Records from a collection:
============================================================

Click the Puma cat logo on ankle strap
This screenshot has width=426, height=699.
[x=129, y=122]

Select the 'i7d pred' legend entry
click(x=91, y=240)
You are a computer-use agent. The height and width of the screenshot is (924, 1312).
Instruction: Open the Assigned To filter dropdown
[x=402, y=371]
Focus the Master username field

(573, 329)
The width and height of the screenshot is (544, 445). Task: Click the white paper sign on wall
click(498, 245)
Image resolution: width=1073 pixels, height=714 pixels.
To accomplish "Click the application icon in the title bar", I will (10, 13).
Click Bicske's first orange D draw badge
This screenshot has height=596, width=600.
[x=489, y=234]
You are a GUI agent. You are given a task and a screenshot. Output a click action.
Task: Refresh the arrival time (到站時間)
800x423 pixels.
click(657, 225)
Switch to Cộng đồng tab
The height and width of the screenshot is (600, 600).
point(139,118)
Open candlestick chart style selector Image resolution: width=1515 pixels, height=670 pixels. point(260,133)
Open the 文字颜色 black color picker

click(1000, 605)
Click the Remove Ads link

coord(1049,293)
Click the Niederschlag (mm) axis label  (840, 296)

============================================================

Directive
Rewrite the material above, replacing each "screenshot" with "screen capture" and changing nothing else.

Result
Click the Puma cat logo on ankle strap
This screen capture has width=426, height=699.
[x=129, y=122]

Select the 'i7d pred' legend entry
click(x=91, y=240)
You are a computer-use agent. The height and width of the screen capture is (924, 1312).
Instruction: Open the Assigned To filter dropdown
[x=402, y=371]
Focus the Master username field

(573, 329)
The width and height of the screen capture is (544, 445). Task: Click the white paper sign on wall
click(498, 245)
Image resolution: width=1073 pixels, height=714 pixels.
To accomplish "Click the application icon in the title bar", I will (10, 13).
Click Bicske's first orange D draw badge
This screen capture has height=596, width=600.
[x=489, y=234]
You are a GUI agent. You are given a task and a screen capture. Output a click action.
Task: Refresh the arrival time (到站時間)
800x423 pixels.
click(657, 225)
Switch to Cộng đồng tab
The height and width of the screen capture is (600, 600).
point(139,118)
Open candlestick chart style selector Image resolution: width=1515 pixels, height=670 pixels. point(260,133)
Open the 文字颜色 black color picker

click(1000, 605)
Click the Remove Ads link

coord(1049,293)
Click the Niederschlag (mm) axis label  (840, 296)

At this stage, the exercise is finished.